If the particle has a velocity component parallel to B, the motion becomes helical — circular in the plane perpendicular to B, with uniform motion along B. This is how charged particles spiral along Earth's magnetic field lines, creating auroras.

Force on Current-Carrying Conductors

The force F = BIL sin θ on a current-carrying wire is the macroscopic manifestation of the Lorentz force on many moving charges. In a motor, this force creates torque. In a railgun, it accelerates a projectile. In an MHD generator, it converts kinetic energy of conducting fluid to electricity.

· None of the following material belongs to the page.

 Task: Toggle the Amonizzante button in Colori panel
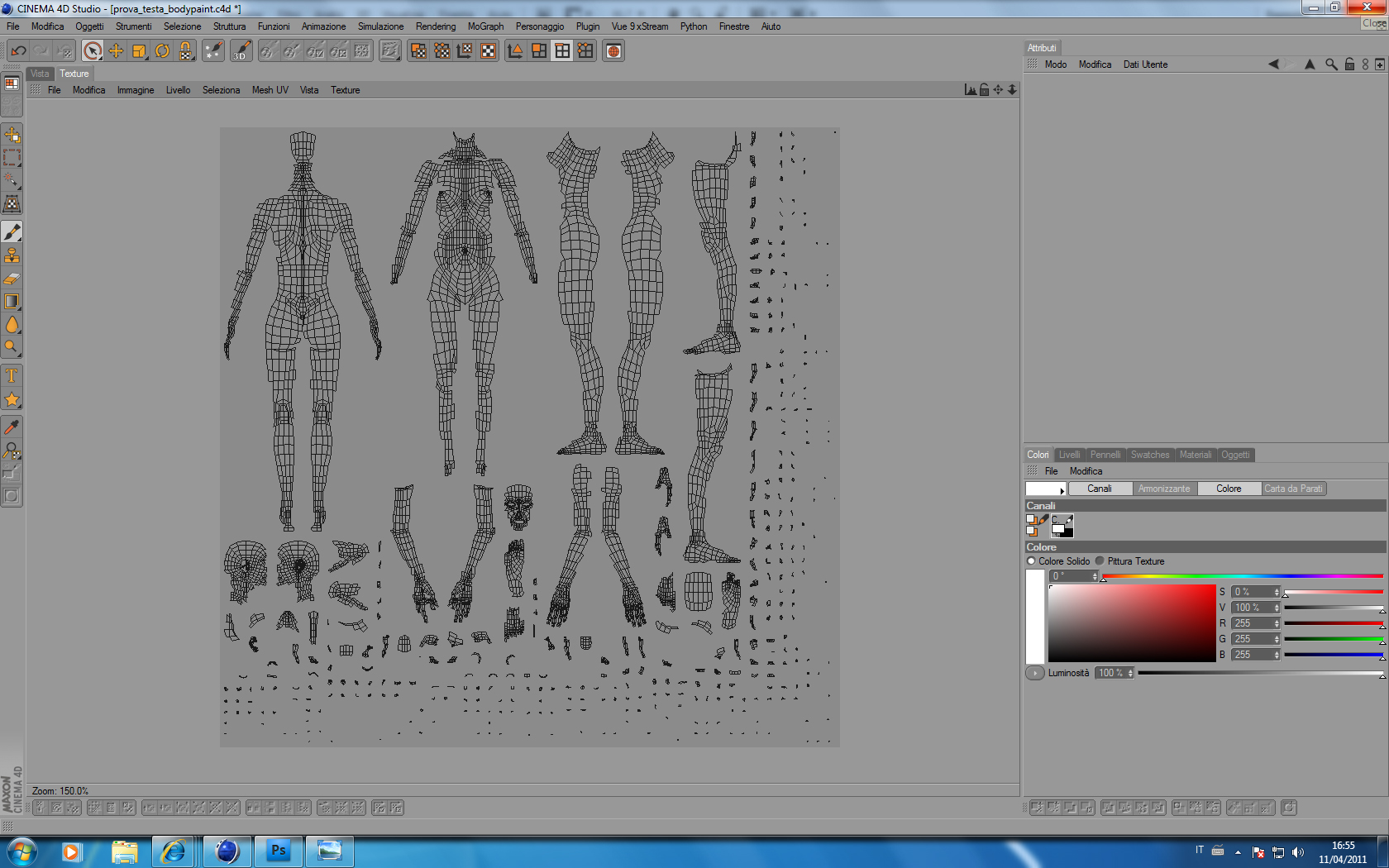tap(1163, 489)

The direction follows the right-hand rule with current replacing velocity. This force is the operating principle of every DC motor, every loudspeaker, and every electromagnetic relay.

Engineering Applications

Understanding magnetic forces is crucial in designing electromagnetic actuators, transformers, generators, and particle beam systems. Engineers must account for forces on busbars in power plants (hundreds of kA during faults), forces between superconducting coils in fusion reactors (millions of Newtons), and the tiny forces on MEMS devices in sensors.

Sources & Methodology

Last updated:

Frequently Asked Questions

  • The Lorentz force is the force on a charged particle moving through electric and magnetic fields: F = q(E + v × B). The magnetic component F = qv × B is always perpendicular to the velocity, so it changes direction but not speed — it does no work.